Henüz çeyreğini yaşadığımız 21. yüzyılın en başarılı filmlerinden biri olarak görülen Parasite‘in yönetmeni Bong Joon Ho, renkli ve özgün filmografisine bu sefer bir kara komedi/bilim kurgu ekledi: Mickey 17. Geçtiğimiz ay gerçekleşen 75. Berlin Film Festivali‘nde prömiyerini gerçekleştiren film, 7 Mart‘ta tüm dünyada sinemalarda vizyona giriyor. Fil’m Hafızası olarak 4 Mart‘ta gerçekleşen Türkiye ön gösteriminde usta yönetmenin yeni harikasını izledik. Filmi vizyonda izlemeden önce merak edenler için ilk izlenimlerimizi ve değerlendirmelerimizi sizlerle paylaşıyoruz.

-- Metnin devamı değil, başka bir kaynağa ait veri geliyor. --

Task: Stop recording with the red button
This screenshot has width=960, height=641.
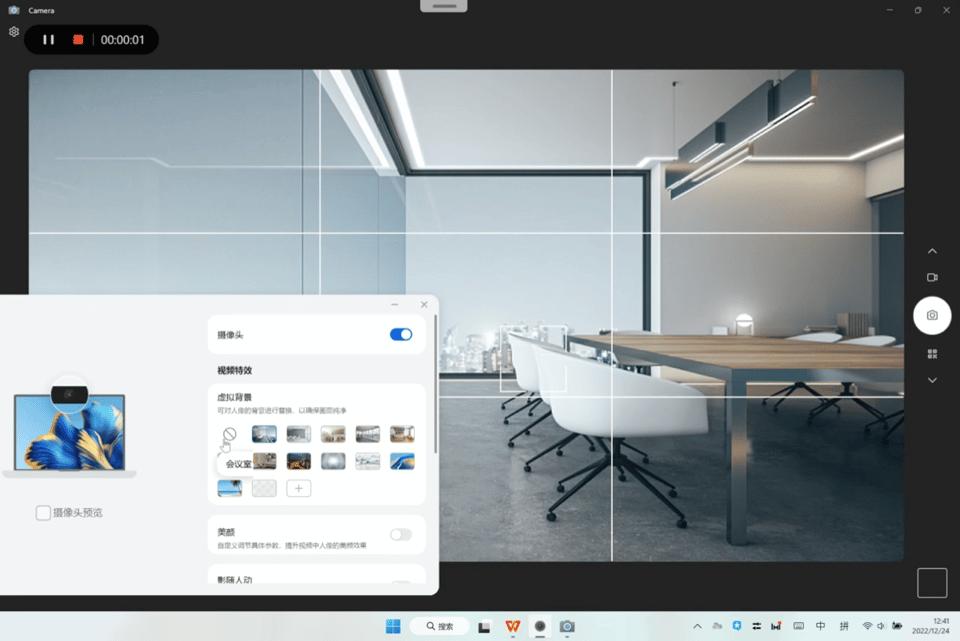Action: pyautogui.click(x=78, y=40)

Bir Harcanabilir İşçinin Sonsuz Döngüsü: Mickey Barnes
Mickey 17, aslında çağdaş bilim kurgu edebiyatının önemli eserlerinden Edward Ashton imzalı Mickey 7’den uyarlanmıştır. Romanın genel hatlarına sadık kalan Bong Joon Ho, bazı ufak değişiklikler ve eklemeler yaparak filmin estetik dünyasını ve içeriğini genişletmeye çalışmış. Hikayemiz, 2050 yılında Mickey Barnes‘ın (Robert Pattinson) tefeciye olan borcunu ödeyememesi sonucu dünyadan kaçmak için Niflheim adlı bir gezegene düzenlenen kolonileşme seferine katılmasıyla başlıyor. Mickey, başvuranların büyük bir çoğunluğundan farklı olarak sefere bir “harcanabilir” olarak başvuruyor. Harcanabilir’lerin, her hafta hafızaları büyük bir sabit diskte yedekleniyor ve ölmeleri durumunda, üst düzey bir teknoloji olan organik madde yazıcısında üretilen bedenlerine hafızaları ve bilinçleri yükleniyor. Sefere katıldıktan sonra bir nevi “ölümsüz” olan Mickey, seferin kurulu tarafından en tehlikeli görevlerde öncü birlik olarak kullanılıyor. Örneğin; Niflheim gezegenine ilk indiklerinde, havada herhangi bir zararlı bir virüs var mı öğrenmek için Mickey‘i kasksız bir şekilde gezegene indiriyorlar. Mickey‘in acılar içinde ölmesi sonucunda, koloninin tamamına aşı üretmek için Mickey aynı ölümü 4 kere yaşayıp “insanlığa en büyük hediyesi” olan aşıyı onlara hediye ediyor. Aynı hafıza ve bilince sahip olsalar da Mickeyler arası bazı ufak farklar oluyor: bazıları daha agresifken bazıları daha uysal, bazıları daha neşeliyken bazıları daha üzgün olabiliyor. Hikayemizin ana kahramanı olan Mickey 17, (Mickey‘in 16 ölümü sonucunda oluşturulan 17. versiyonu) içine kapanık, sevimli ve çocuksu bir karakter. Filmin tadını spoilersız çıkarabilmeniz için hikaye kısmını burada noktalayalım ve film hakkındaki yorumlarımıza geçelim.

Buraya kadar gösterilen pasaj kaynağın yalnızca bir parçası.